Before training the model, each video is down-sampled to obtain 3 × 224 × 224 (C × H × W) tensors. After that, three CNN pre-training models are downloaded. The architectures are Inception-v3, ResNet50 and ShuffleNet v2 0.5x. These three models and our optimized engagement-recognition model are trained on the ImageNet dataset. The ImageNet dataset is a large visual database designed for use in visual object recognition [13]. We use stochastic gradient descent (SGD) for these models for parameter optimization. The learning rate and batch size for Inception v3 are 0.001 and 64, respectively. For ResNet50, the learning rate and batch size are 0.01 and 64, respectively. For Shufflenet v2 0.5x baseline and our optimized engagement-recognition model, the learning rate and batch size are 0.001 and 64, respectively. After pre-training is completed, the network parameters of these models must be fine-tuned and corrected with training samples to improve system classification.

4.5. Model Evaluation

After model training is completed, to evaluate the performance, strengths and weaknesses of our proposed engagement-recognition model, metrics such as accuracy, F-measure (F-score) and FLOPs are often used. The definitions and calculation formulas of some indicators are listed hereafter.

4.5.1. Accuracy

Accuracy is defined as the number of correct predictions made by the model as a percentage of the total number of predictions.

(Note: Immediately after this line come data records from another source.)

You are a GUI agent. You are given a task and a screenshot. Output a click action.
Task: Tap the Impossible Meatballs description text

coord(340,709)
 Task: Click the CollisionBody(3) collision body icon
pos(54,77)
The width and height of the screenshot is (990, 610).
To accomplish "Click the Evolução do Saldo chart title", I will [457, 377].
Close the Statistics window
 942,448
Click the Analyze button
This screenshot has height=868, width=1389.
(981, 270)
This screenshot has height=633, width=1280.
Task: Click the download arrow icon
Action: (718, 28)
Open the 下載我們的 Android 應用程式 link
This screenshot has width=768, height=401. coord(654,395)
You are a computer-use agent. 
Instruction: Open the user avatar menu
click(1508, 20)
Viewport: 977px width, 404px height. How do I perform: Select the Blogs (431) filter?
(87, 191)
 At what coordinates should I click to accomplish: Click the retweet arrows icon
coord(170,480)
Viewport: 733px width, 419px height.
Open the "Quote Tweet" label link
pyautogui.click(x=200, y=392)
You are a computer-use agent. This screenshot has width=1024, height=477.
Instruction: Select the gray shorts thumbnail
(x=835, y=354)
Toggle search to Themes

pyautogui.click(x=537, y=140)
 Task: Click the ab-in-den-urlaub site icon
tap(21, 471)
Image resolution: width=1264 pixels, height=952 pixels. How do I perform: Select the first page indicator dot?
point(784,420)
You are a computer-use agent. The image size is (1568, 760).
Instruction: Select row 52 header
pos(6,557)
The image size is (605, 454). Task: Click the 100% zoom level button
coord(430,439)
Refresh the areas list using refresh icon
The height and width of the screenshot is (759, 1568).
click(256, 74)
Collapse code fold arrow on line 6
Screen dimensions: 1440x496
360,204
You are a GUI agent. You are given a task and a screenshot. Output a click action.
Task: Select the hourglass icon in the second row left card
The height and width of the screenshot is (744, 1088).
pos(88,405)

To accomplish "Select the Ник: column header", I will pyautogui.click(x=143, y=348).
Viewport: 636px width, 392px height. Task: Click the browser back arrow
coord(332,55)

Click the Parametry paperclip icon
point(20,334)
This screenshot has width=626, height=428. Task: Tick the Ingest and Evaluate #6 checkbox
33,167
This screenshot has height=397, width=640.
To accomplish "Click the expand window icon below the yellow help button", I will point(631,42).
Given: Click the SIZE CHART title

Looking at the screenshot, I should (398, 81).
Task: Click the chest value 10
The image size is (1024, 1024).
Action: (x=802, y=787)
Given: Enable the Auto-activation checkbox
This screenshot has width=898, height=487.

A c c u r a c y = \frac{N u m b e r o f c o r r e c t p r e d i c t i o n s}{T o t a l n u m b e r o f p r e d i c t i o n s}

(1)

A c c u r a c y = \frac{T P + T N}{T P + T N + F P + F N}

(2)

4.5.2. F-Measure

F-measure is a common metric for measuring the accuracy of a method and is often used to determine the accuracy of an algorithm. Precision and Recall are often mentioned separately in recognition and detection-related algorithms, and the F-measure is a balanced reflection of the accuracy of the algorithm by considering both of these values.

Precision and Recall are defined as follows:

P r e c i s i o n = \frac{T P}{T P + F P}

(3)

R e c a l l = \frac{T P}{T P + F N}

(4)

In the above two formulas, some basic concepts of metric usage can be defined as follows:

True Positive (TP): Both the model-derived classification results and the actual classification results of the labels are engagement.
False Positive (FP): The classification result obtained by the model is engagement, but the actual classification result of the label is not.
True Negative (TN): Neither the model-derived classification results nor the actual classification results of the labels are engagement.
False Negative (FN): The classification result obtained by the model is not engagement, but the actual classification result of the label is engagement.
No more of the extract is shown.